After breakfast, we lifted the anchor at 8:27, and Paola steered us out into the Golden Gate while I put it away. 6 minutes later we were motoring under the Golden Gate Bridge, one of a small handful of boats out at that time. At 8:43 we set sail, and were soon crossing the Gate southwest under main and staysail. We soon found ourselves under-canvassed (winds are usually light early in the day) so the jib went up too; when that proved too much, the staysail (smaller than the jib) came down, and we were nicely balanced. I kept the usual 1 reef in the main.
After passing an inbound Coast Guard cutter (heading for the base at Alameda, just where we'd come from), we turned north for the Bonita Channel, which provides safe water between the infamous Potatopatch Shoal and the jagged rocks of the Marin headlands. At 9:36 we passed into the channel, whose entrance is marked by a bell buoy to seaward, and the historic Point Bonita lighthouse standing sentinel on the south-west extremity of the headlands.
We soon found the wind veering northwest from west, putting it in about the worst possible place -- one tack took us out to sea, the other into the cliffs. So, we started beating into the fairly fresh breeze, to try to work our way north. As time went on, however, it became clear that we weren't making much progress -- the GPS showed just 2.5 to 3 knots, but our strong wake showed that our speed through the water was higher -- we were obviously fighting a pretty strong current, as well as the wind.
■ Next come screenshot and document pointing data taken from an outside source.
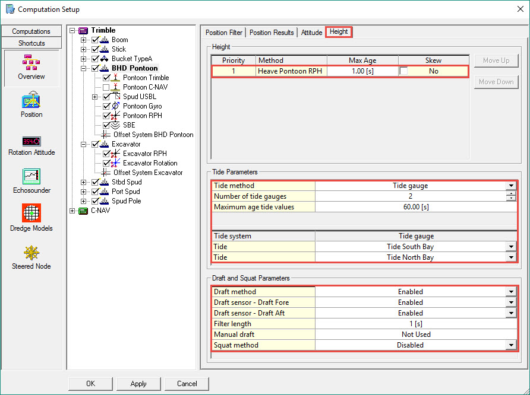The image size is (530, 395).
Task: Click the SBE echosounder icon
Action: [x=116, y=125]
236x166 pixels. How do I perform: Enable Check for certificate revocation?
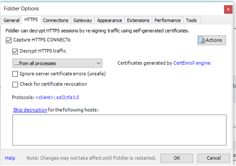(15, 84)

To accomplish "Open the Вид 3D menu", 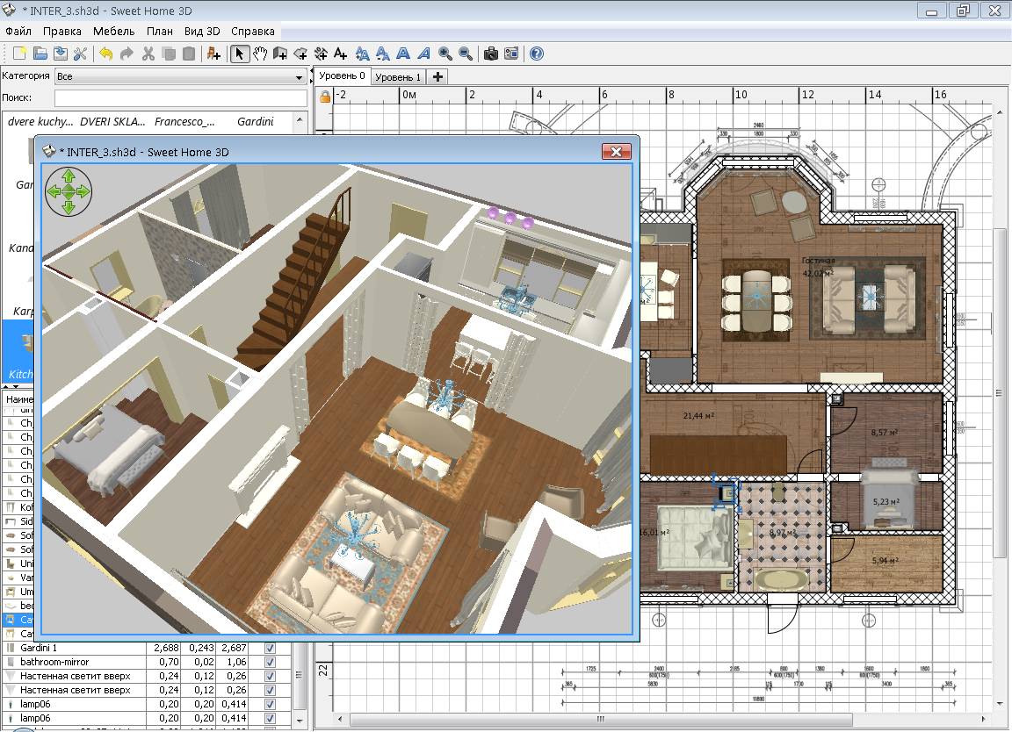I will 200,30.
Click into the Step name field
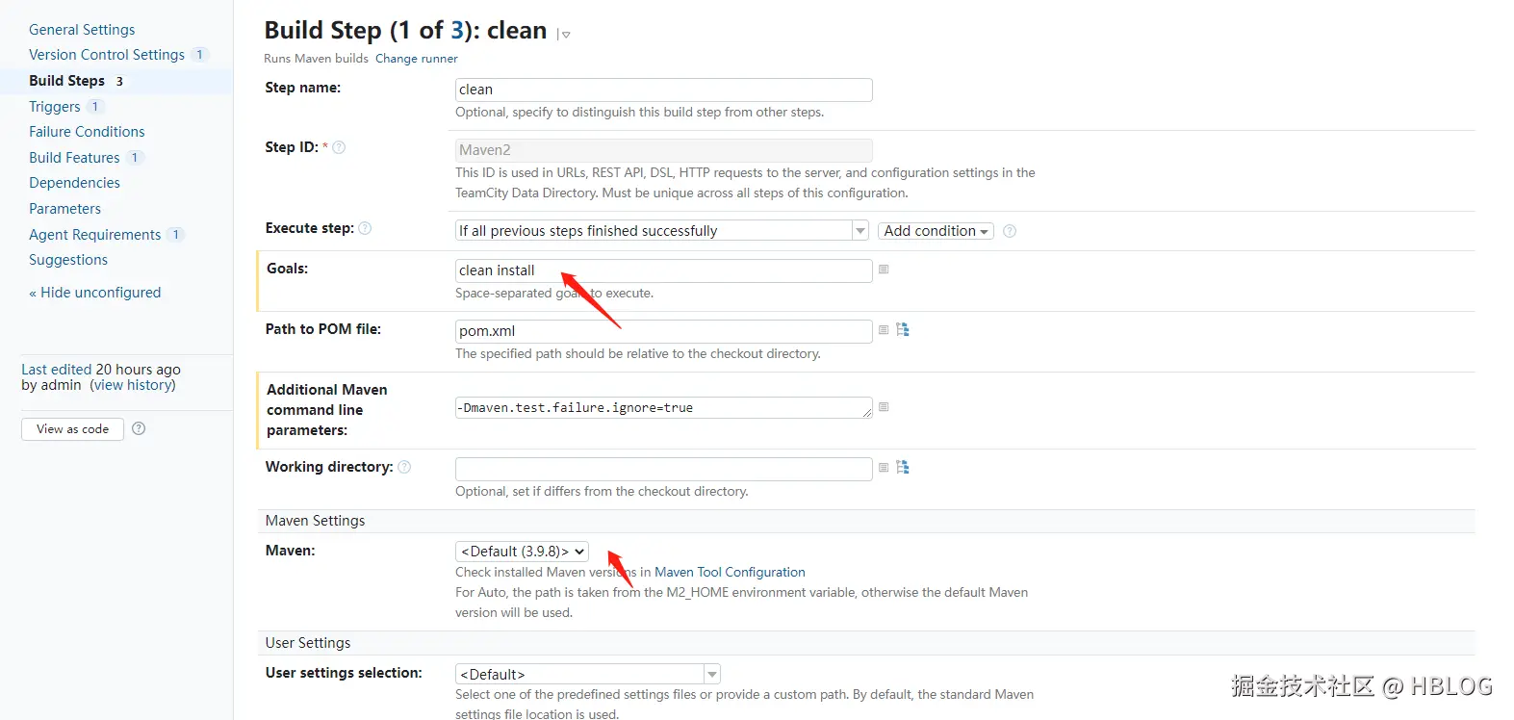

By noon we had Muir Beach in sight ahead; by 12:14 we were close off Muir Beach and tacking out to sea. We seemed to be making even less progress, though; after half an hour Muir Beach was still to the northeast! By this time we could see that there was a solid fog bank sitting across the land to the north of Bolinas, including Drake's Beach -- where we were heading.
Since it seemed like we'd be arriving to anchor in Drake's Bay around midnight, in dense fog, we decided to call it a day and head back. So, at 14:11, with Stinson Beach just to the north, we turned around and headed southeast.
Progress southbound was a good deal faster. We passed Muir Beach at 14:20, shot down the bonita channel, and reached the end of the channel at 14:56. 4 hours 35 minutes up; 45 minutes back!
We turned and gybed into the Gate, and headed in, still in brilliant sunshine -- the daily fog just wasn't showing itself! This made for a great view in. Paola wasn't paying attention though -- after raiding my bookshelf on Friday night, she became thoroughly absorbed in Harry Potter and the Philosopher's Stone; she didn't even look up for the Golden Gate Bridge!
We passed the bridge inbound at 15:22; I got a pic of Horseshoe Cove from the outside, nestling under the Marin hills. After that, it was a pleasant sail around the back of Alcatraz (you want to avoid the front while the tide is flooding), and back under the Bay bridge -- dodging two freighters on the way.
We made it back to the estuary at 16:51, sailing under main and jib; the wind was quite strong in the estuary, and pushed us along nicely right up to Oakland Yacht Club in Alameda, where Bruce Schwab's Ocean Planet is docked. We finally got back to the berth at 17:55 -- BBQ time!